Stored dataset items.
******
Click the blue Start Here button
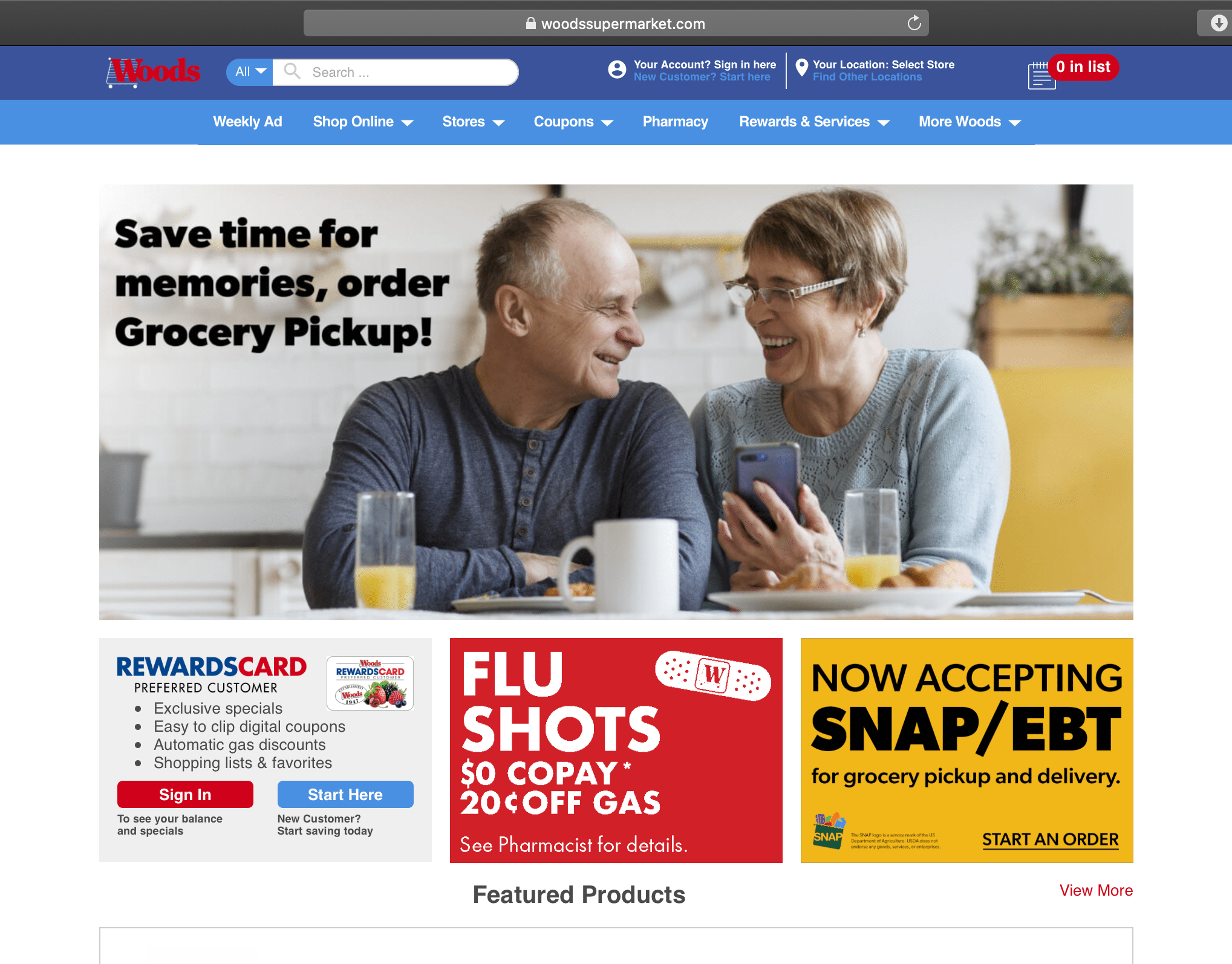Viewport: 1232px width, 964px height. click(x=345, y=795)
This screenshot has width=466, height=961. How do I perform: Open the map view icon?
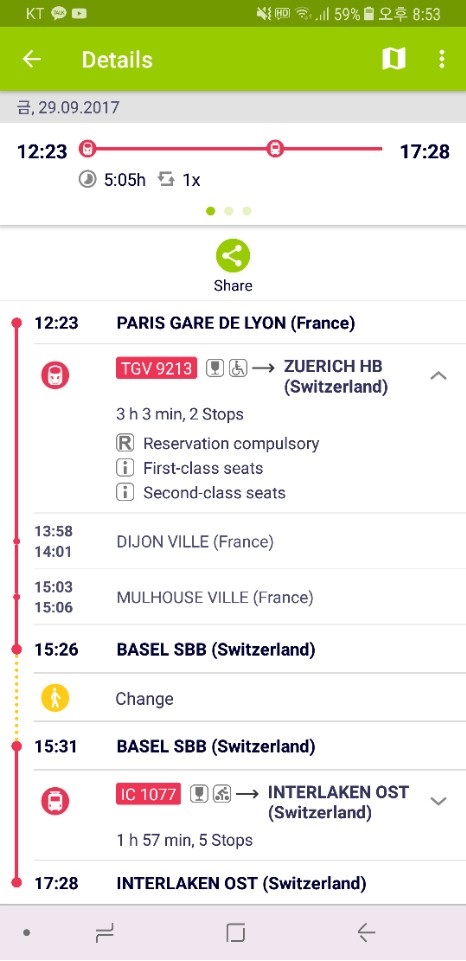(394, 59)
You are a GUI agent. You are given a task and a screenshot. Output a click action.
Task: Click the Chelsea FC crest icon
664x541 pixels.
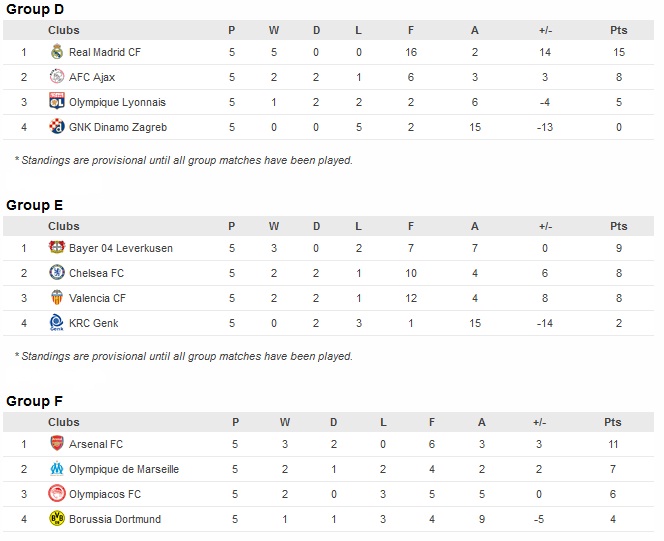pyautogui.click(x=57, y=273)
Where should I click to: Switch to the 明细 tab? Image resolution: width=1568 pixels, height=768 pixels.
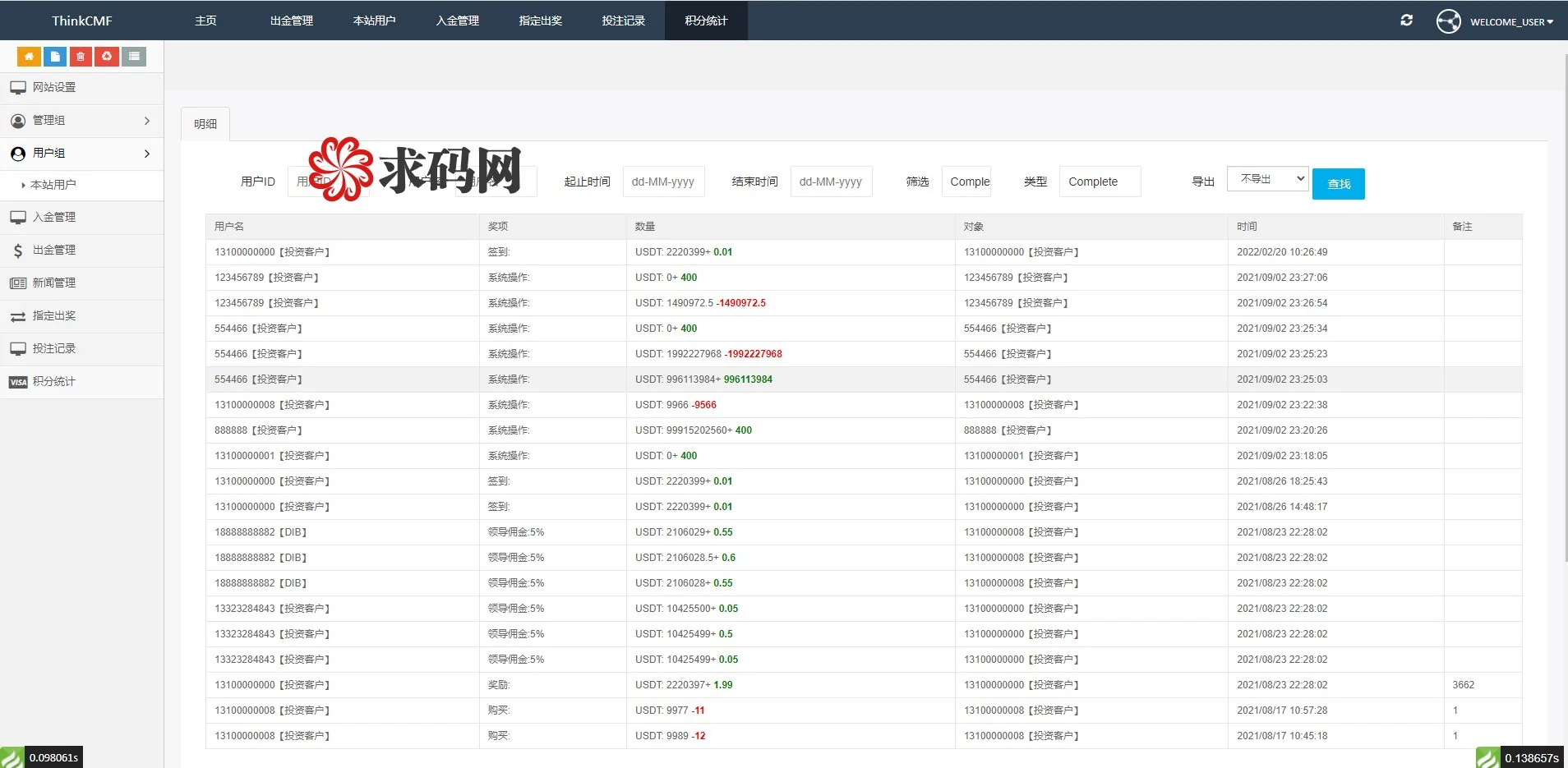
******
Task objective. Both the first line of the records above and the line containing "You are a GUI" belong in the copy; please return them and every line between, exactly, minus the pictures.

Answer space.
Click the blue Start Here button
Viewport: 1232px width, 964px height. click(x=345, y=795)
This screenshot has width=466, height=961. How do I perform: Open the map view icon?
(394, 59)
You are a GUI agent. You are given a task and a screenshot. Output a click action.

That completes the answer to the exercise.